I have found the same thing with full time jobs. Before focusing my sacrifices on writing, I worked as a programmer, system administrator and network administrator. Each time, my employment contract insisted that I couldn't program or anything for a year or so after I left my job.

Come on! I was a developer. If you couldn't write code, what else would you do? Return hamburgers to McDonald's? I don't believe it.

The FTC has summarized my feelings on non-compete clauses.

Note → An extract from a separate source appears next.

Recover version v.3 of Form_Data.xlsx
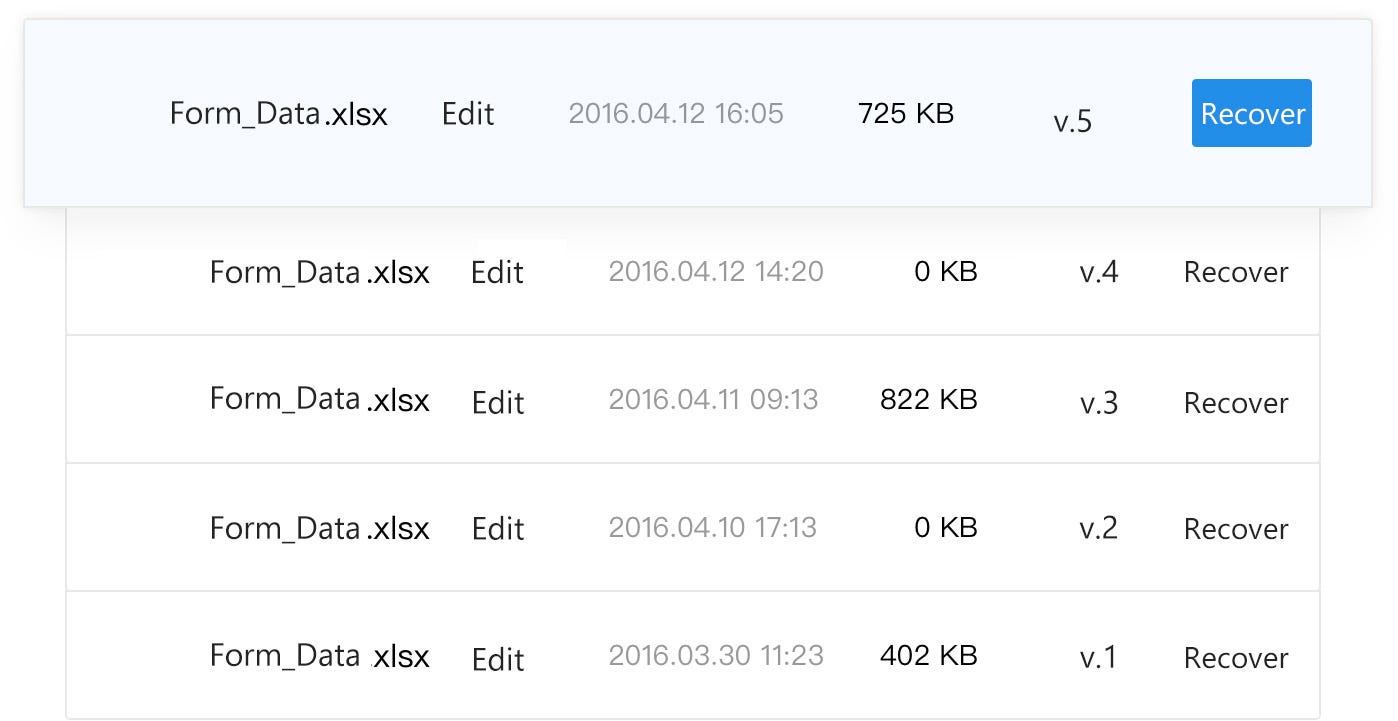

He called them a "widespread and often exploitative practice that eliminates wages, stifles innovation and prevents entrepreneurs from building new businesses." Therefore, the Commission concluded: "By stopping this practice, the agency estimates that the proposed new rule could increase salaries by nearly €300 billion a year and expand career opportunities for about thirty million Americans."

That's, by the FTC's count, one in 5 Americans. Therefore, it is not only technological or highly qualified jobs that are affected.

As The New York Times noted, it also includes sandwich makers, hairdressers, and summer camp counselors. Then yes. Truly, there are no competitions for teens who work as counselors.

Don't ask me what serious trade secrets their employers are guarding: the proper way to sing Kumbaya?

Of course, there are reasonable caveats. For example, if I leave your company, I have no problem admitting not to discover your secret sauce to a contender or use it in my business.

But the FTC isn't talking about getting rid of non-disclosure agreements (NDAs), unless those NDAs are worded so long as to act as a de facto non-compete. It's a different and uglier story.

I see NDA all the time. They are an integral part of my planet as a technology chronicler, and I have no problem with them when they are rational.

But to tell me, as has been done lately, that I couldn't write on artificial intelligence (AI) and search for a year if I had access to this white paper, that was foolish. (And so would a contract telling an AI developer that he couldn't work on AI if he worked for that company.)

While proprietary business information and technological secrets are what people often believe should be protected through non-compete, this is often not the case.

Instead, it's about making sure your workers can't leave. For example, the American fast food chain Jimmy John's used to prohibit its sandwich makers from joining related businesses within two miles of its stores for a couple of years. The courts ultimately forced the company to vacate this non-compete clause.

Silly lawsuits like this highlight the true purpose of most non-compete agreements: to keep workers ready or not ready for the lowest wage.

As FTC Chairman Lina M. Khan stated, non-compete agreements prevent "workers from freely switching jobs, depriving them of higher wages and better working conditions, and denying companies the talent pool that they need to build and develop".

Khan is right. Over the years, I discovered that he had never received significant increases. So the only option I had to earn more real money was to change jobs. I am not alone. it's everyone

I have never asked employees or contractors to sign a non-compete agreement in my businesses and never will. But if your company does, think carefully about the message you're sending to workers.

If you want happier, more productive employees, don't chain them to your company with non-compete agreements. It never ends well for anyone.